On 9th March 2019, the first day of a 3-week period of absence for ill-health, C was spotted in a pub by a colleague. Later that day, R's Managing Director, who had been made aware of the pub visit, called C. During the call, C told the Managing Director that he had been in bed “all day with my chest”. C denied visiting the pub during the phone call but later admitted to visiting the pub for 15 minutes on the 9th and 30 minutes on the 10th.

C was invited to an investigation meeting which he was told was in relation to dishonesty and breaching company regulations. At the investigation meeting, the colleague who had allegedly seen C in the pub was present and asked C a number of questions.

This meeting was followed by a disciplinary hearing on 6th July where C was dismissed. C appealed and was unsuccessful, so he brought an Employment Tribunal claim.

Findings

As the headlines show, the Tribunal found in C's favour, ruling that this was not a fair dismissal.

The Tribunal concluded that, whilst the employer may have had reasonable grounds to believe C was in the pub and therefore guilty of the misconduct, the focus here needed to be on the procedure R had used and what degree of investigation was carried out.

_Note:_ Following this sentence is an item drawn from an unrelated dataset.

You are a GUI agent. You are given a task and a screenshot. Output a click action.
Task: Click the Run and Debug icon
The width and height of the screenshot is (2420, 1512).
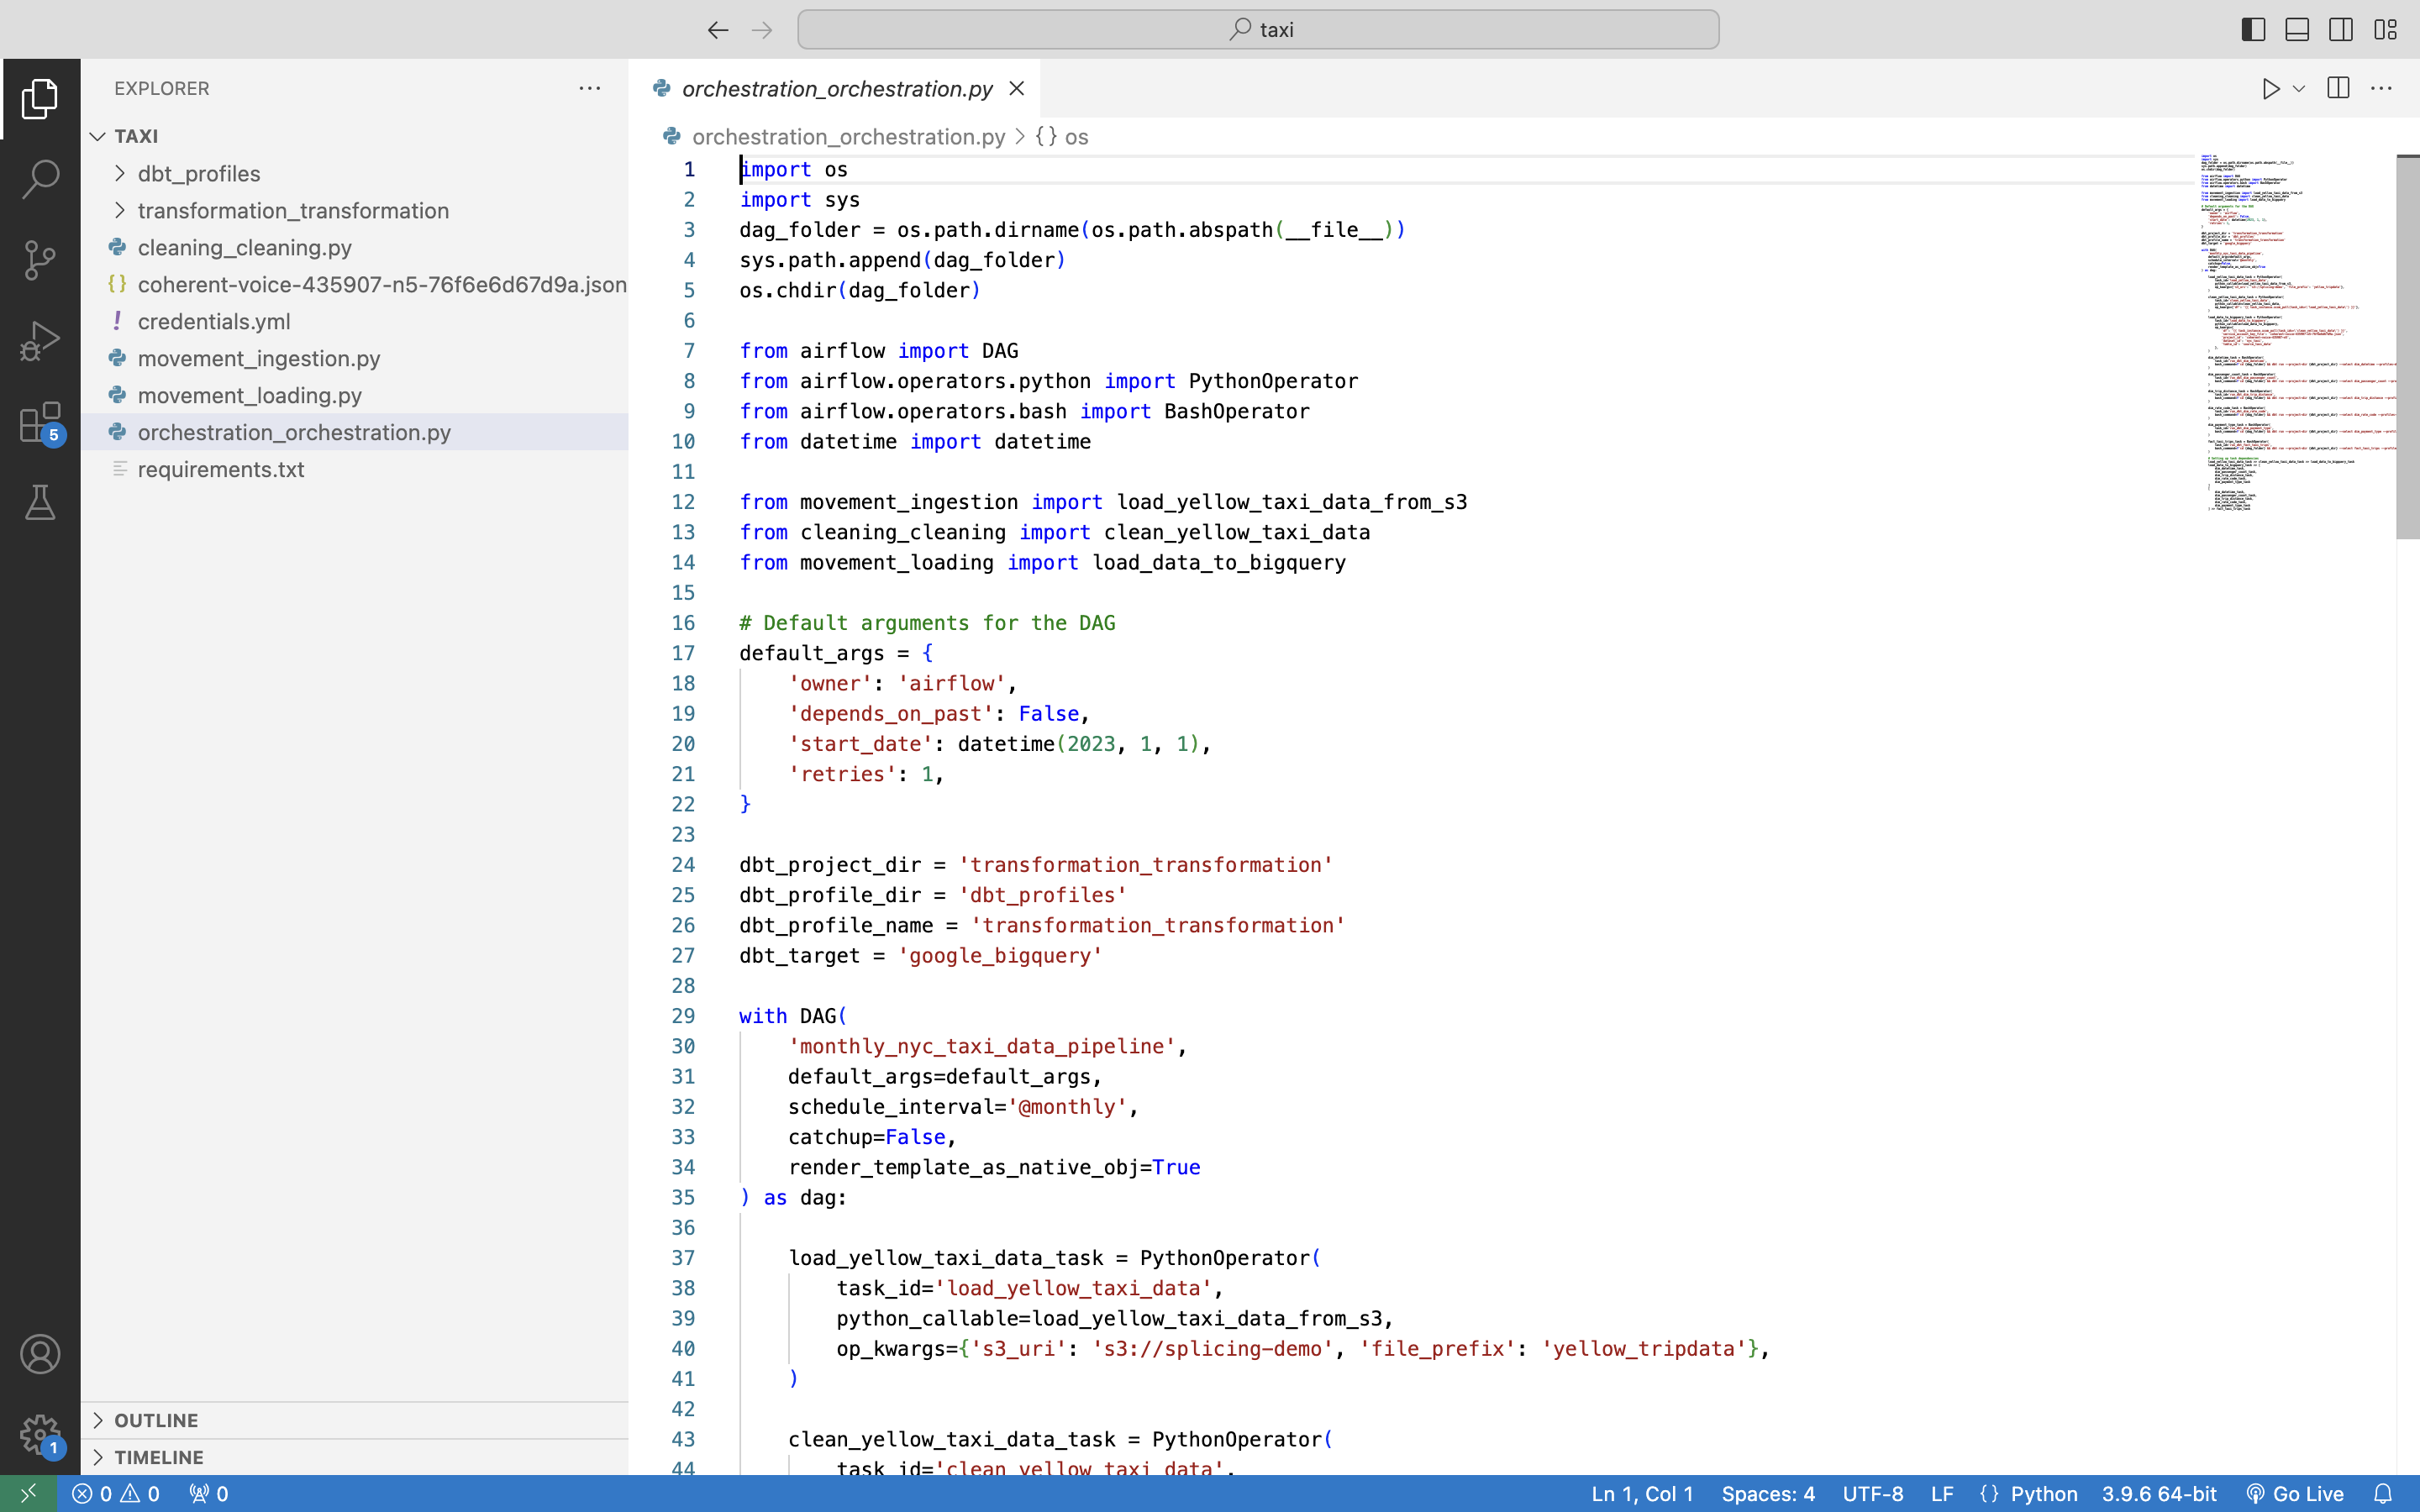[40, 338]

The Tribunal found there were a number of flaws in R's investigation. Specifically:

  • There was very little written evidence of the conversations and calls that took place, which led to misunderstandings and an unclear chronology of events.
  • The Managing Director, who held the disciplinary hearing, was also the person who received the initial complaint. He was present during the investigation meeting and asked questions. The Judge recognised that, whilst it was a small business, there were two MDs and a reasonable employer would have found an independent person to hold the meeting.
  • There was no rule to which R could refer, which said that one of their employees could not socialise “in whatever way they deem appropriate whilst absent from work through illness”.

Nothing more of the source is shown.